Earnings down to 10% in fourth quarter as Strait of Hormuz crisis bleeds into corporate profits, but Motilal Oswal reckons valuation reset has created entry point
Indian equities are navigating their most treacherous stretch in two decades, with foreign investors yanking $15.8 billion out of the market this calendar year and a Middle East conflict threatening the energy lifeline that fuels Asia’s third-largest economy. Yet Motilal Oswal Financial Services believes the pain has set the stage for a recovery, provided the guns fall silent.
In its FY27 preview note, the Mumbai-based brokerage paints a picture of a market caught between two opposing currents. On one side, a barrage of policy stimulus — repo cuts, the “game-changing GST2.0,” personal tax relief and bilateral trade pacts with the UK, EU and US — has built what should have been a launchpad for equities. On the other, the Iran-Israel-US conflict has choked sentiment and inflated the import bill of a country that depends on the Strait of Hormuz for 35% to 40% of its crude demand and more than half of its pre-war LPG needs.

TRY IT
For each statement, say yes or no based on the Indian equities article and quote the words that decide it. 1. Foreign investors have pulled $15.8 billion out of the Indian market this calendar year. 2. India relies on the Strait of Hormuz for more than half of its crude demand. 3. Motilal Oswal is based in Mumbai.

SUPPLIED ENTRIES

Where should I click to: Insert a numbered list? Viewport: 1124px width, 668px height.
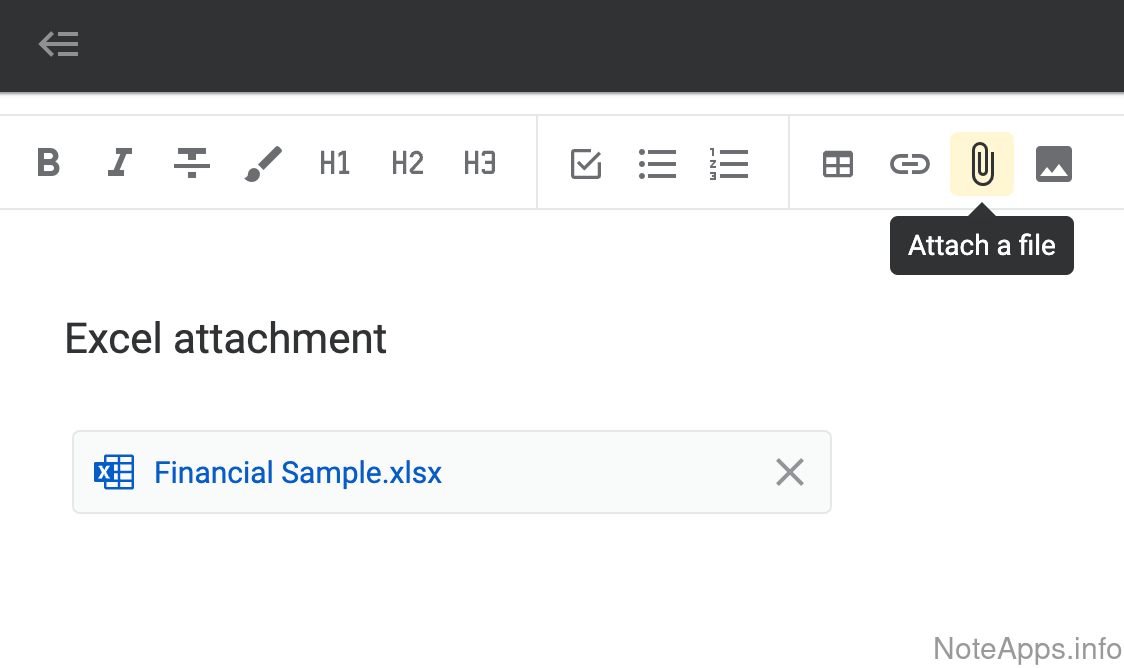(x=729, y=164)
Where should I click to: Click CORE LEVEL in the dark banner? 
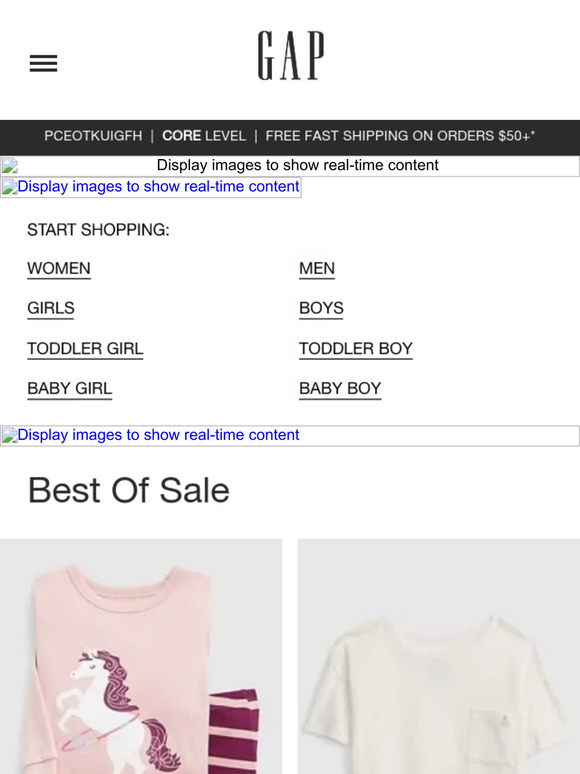tap(204, 136)

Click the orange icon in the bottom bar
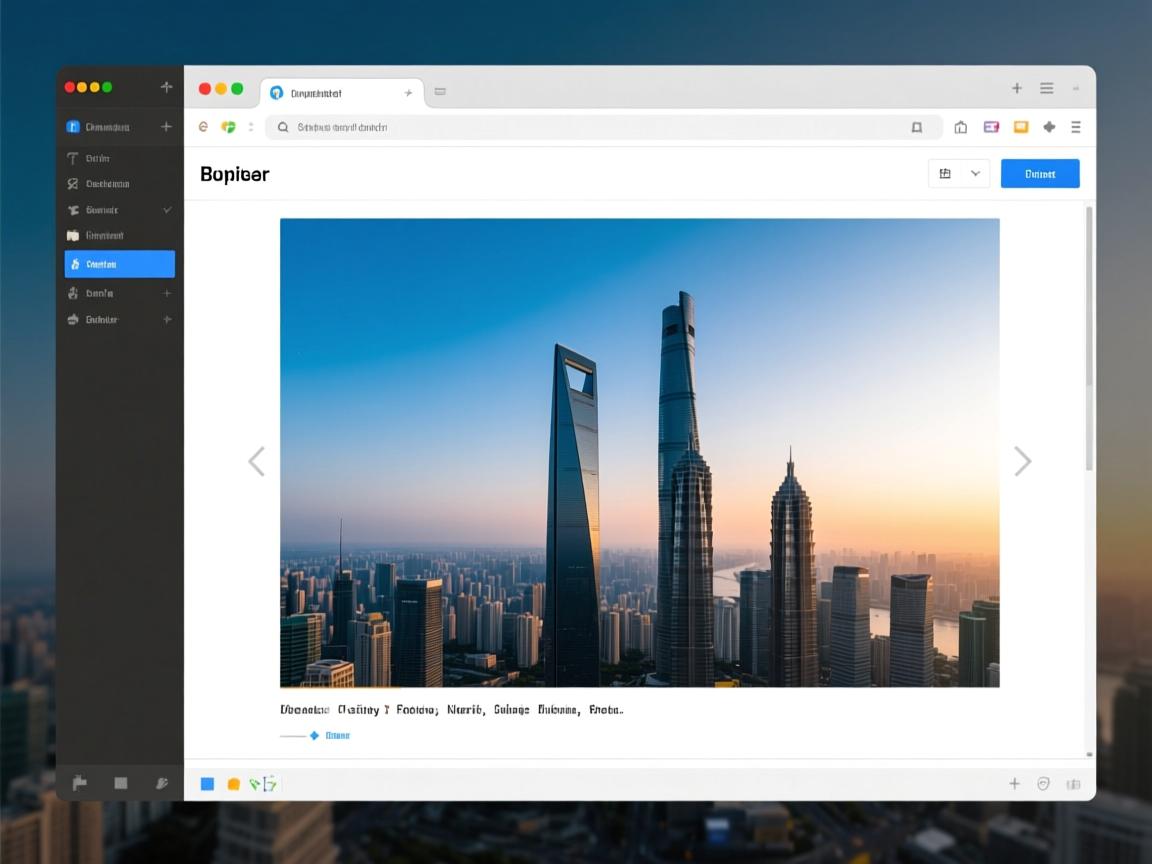233,784
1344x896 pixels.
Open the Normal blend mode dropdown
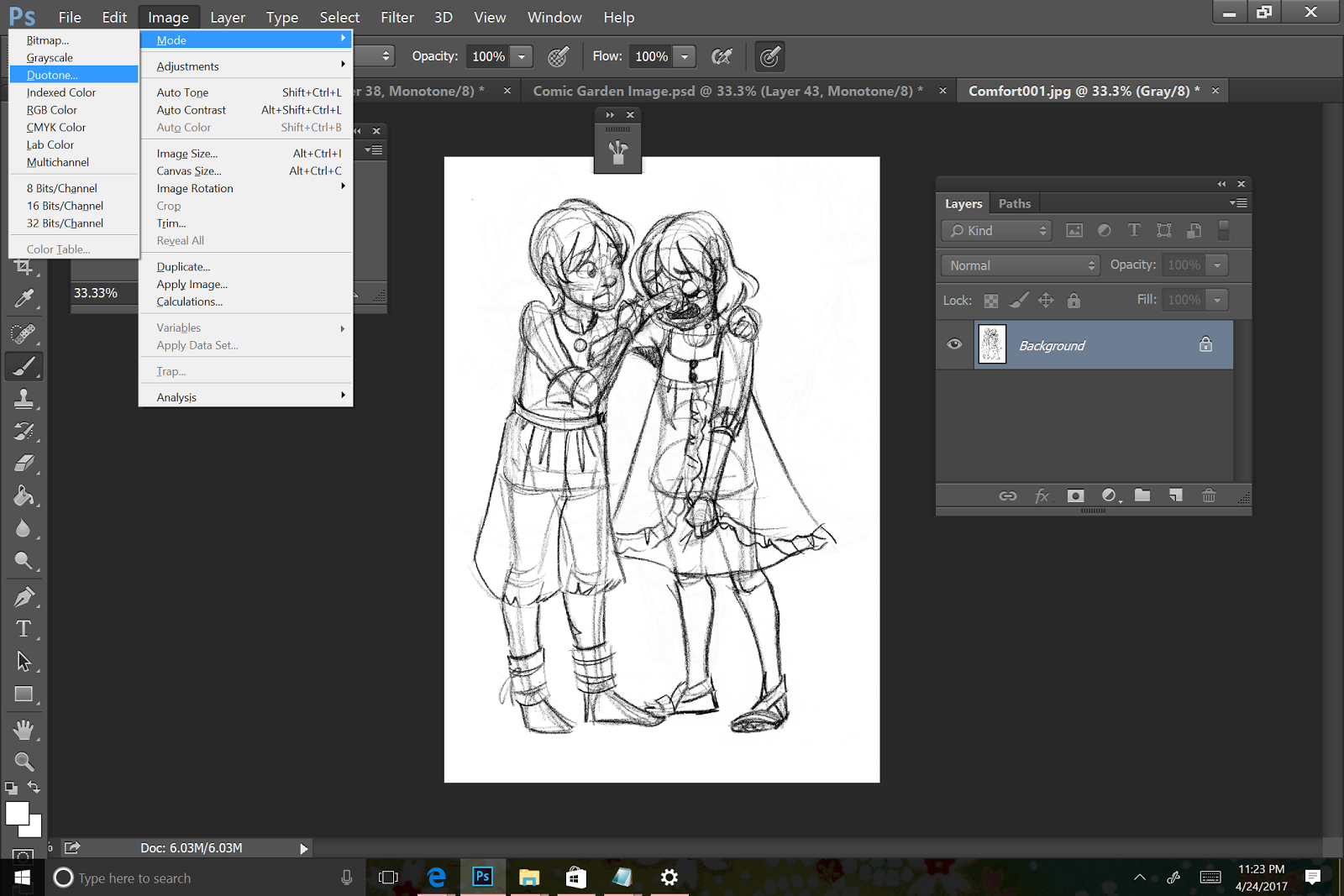(x=1021, y=265)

ANSWER SECTION
1. Yes: "foreign investors yanking $15.8 billion out of the market this calendar year"
2. No: "35% to 40% of its crude demand"
3. Yes: "the Mumbai-based brokerage"